2 Corinthians 13:11-13
p Paul concludes his letter to the Corinthians who tended to fight with each other about almost anything, “agree with one another, live in peace.” That is good advice on Trinity Sunday when we celebrate the mystery of God. The blind men exploring the elephant story fits well here. If those blind men talked to each other about what each one had learned about the elephant rather than fight insisting that only what they knew about the elephant was true, they would learn a lot more. Likewise if we talk about all the different things we know about God, we will learn more about God than we will insisting that only what we know is true.

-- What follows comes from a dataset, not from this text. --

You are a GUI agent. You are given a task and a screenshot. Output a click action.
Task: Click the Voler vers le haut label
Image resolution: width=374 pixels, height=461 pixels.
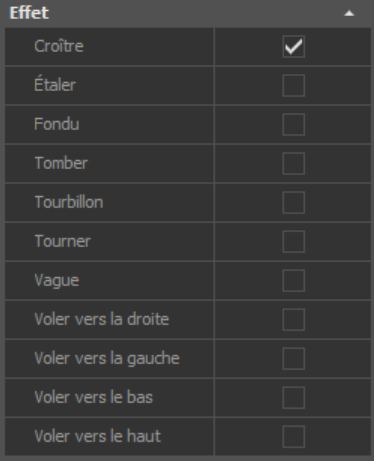[98, 436]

p Use verse 13 just before the benediction to do a little worship education. Note that Paul ends this letter with the same words we often use at the end of a worship service. Read the verse, then put it into your own words. My version would be
May Jesus Christ who forgives us,
God who created us and loves us even when we don’t love ourselves, and the Holy Spirit who is with us always
helping us and caring for the world through us
be with you all today and every day.
As you do, define any words you traditionally use, e.g. the communion of the Holy Spirit. (Children hear communion as a reference to the sacrament and miss the intended meaning of the phrase.) Finally, offer the benediction as you generally say it so that worshipers will hear it with fuller understanding.

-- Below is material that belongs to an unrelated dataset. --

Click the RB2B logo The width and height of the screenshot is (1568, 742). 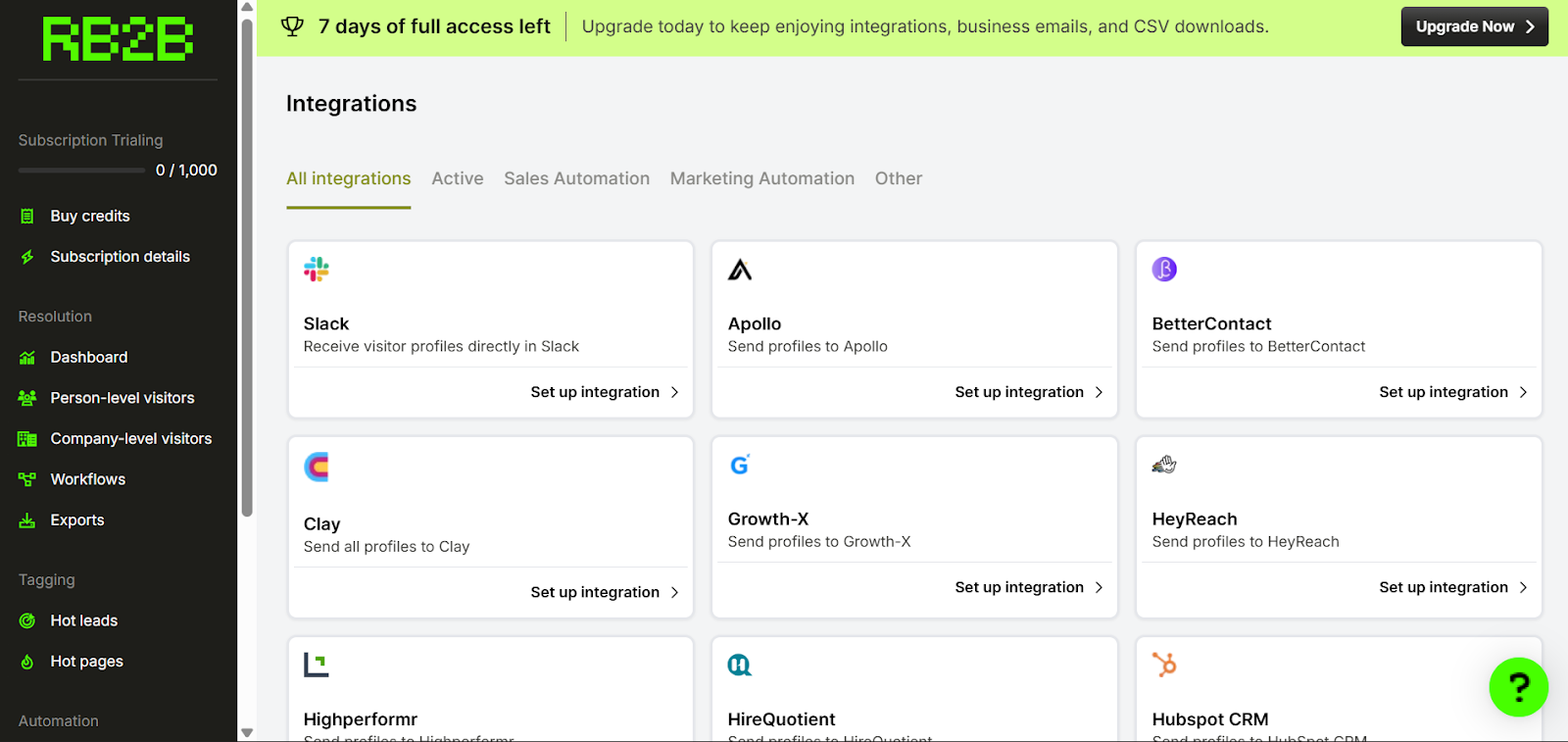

p On Trinity Sunday point out that we are baptized in the name of the Father, Son, and Holy Spirit. Invite the children to meet you at the font. Using a doll or a person, demonstrate the use of water and say just the words that are said as the water is used. (Do not get bogged down in all the words that lead up to “the event.”) Take time to explain that this means each of us belongs to God the Father, the Son and the Holy Spirit. Whether we are baptized as a baby or an adult, we don’t understand what that means when we are baptized. Actually, we spend our whole lives learning what that means and never completely figure it out. But, we still belong to God.